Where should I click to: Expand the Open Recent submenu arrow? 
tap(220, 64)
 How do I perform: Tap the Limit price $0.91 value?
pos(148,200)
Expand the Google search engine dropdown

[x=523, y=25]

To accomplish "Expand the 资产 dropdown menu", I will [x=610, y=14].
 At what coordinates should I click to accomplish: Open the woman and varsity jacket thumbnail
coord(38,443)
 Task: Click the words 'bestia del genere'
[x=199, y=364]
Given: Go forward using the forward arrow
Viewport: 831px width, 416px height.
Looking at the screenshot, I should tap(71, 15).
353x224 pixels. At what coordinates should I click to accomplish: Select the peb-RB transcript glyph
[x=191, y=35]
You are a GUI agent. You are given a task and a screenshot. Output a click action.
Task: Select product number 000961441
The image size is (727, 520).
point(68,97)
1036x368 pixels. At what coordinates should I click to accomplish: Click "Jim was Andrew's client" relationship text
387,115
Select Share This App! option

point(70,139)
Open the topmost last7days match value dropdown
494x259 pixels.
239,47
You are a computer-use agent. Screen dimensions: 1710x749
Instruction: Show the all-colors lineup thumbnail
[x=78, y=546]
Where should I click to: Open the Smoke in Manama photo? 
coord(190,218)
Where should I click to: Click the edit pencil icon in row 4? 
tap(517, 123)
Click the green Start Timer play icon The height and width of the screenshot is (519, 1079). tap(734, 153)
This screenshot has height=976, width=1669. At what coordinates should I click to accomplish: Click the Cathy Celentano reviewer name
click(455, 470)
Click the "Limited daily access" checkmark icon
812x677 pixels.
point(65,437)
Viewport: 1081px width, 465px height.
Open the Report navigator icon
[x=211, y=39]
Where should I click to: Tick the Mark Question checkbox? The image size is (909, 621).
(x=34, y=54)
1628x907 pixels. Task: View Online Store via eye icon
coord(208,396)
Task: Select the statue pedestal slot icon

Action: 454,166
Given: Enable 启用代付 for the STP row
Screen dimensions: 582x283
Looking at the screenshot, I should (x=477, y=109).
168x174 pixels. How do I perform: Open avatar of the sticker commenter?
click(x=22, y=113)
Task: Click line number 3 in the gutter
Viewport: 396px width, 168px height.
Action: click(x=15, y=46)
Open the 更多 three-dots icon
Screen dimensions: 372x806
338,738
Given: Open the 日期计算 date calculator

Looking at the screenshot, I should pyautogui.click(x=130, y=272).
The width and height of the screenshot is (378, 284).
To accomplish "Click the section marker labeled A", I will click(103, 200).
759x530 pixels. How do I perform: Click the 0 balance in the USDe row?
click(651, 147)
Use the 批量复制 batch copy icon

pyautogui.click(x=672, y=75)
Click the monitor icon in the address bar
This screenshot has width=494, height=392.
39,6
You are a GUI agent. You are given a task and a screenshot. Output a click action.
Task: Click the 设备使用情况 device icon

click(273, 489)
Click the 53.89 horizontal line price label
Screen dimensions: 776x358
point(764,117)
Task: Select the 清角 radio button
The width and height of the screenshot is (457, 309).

----------------------------------------

Beginning with the line that contains "Open the 更多 three-dots icon", quote each line exactly through the last line of the entries above, and nothing beyond them.

• [Answer to the problem]:
Open the 更多 three-dots icon
Screen dimensions: 372x806
338,738
Given: Open the 日期计算 date calculator

Looking at the screenshot, I should pyautogui.click(x=130, y=272).
The width and height of the screenshot is (378, 284).
To accomplish "Click the section marker labeled A", I will click(103, 200).
759x530 pixels. How do I perform: Click the 0 balance in the USDe row?
click(651, 147)
Use the 批量复制 batch copy icon

pyautogui.click(x=672, y=75)
Click the monitor icon in the address bar
This screenshot has width=494, height=392.
39,6
You are a GUI agent. You are given a task and a screenshot. Output a click action.
Task: Click the 设备使用情况 device icon

click(273, 489)
Click the 53.89 horizontal line price label
Screen dimensions: 776x358
point(764,117)
Task: Select the 清角 radio button
The width and height of the screenshot is (457, 309).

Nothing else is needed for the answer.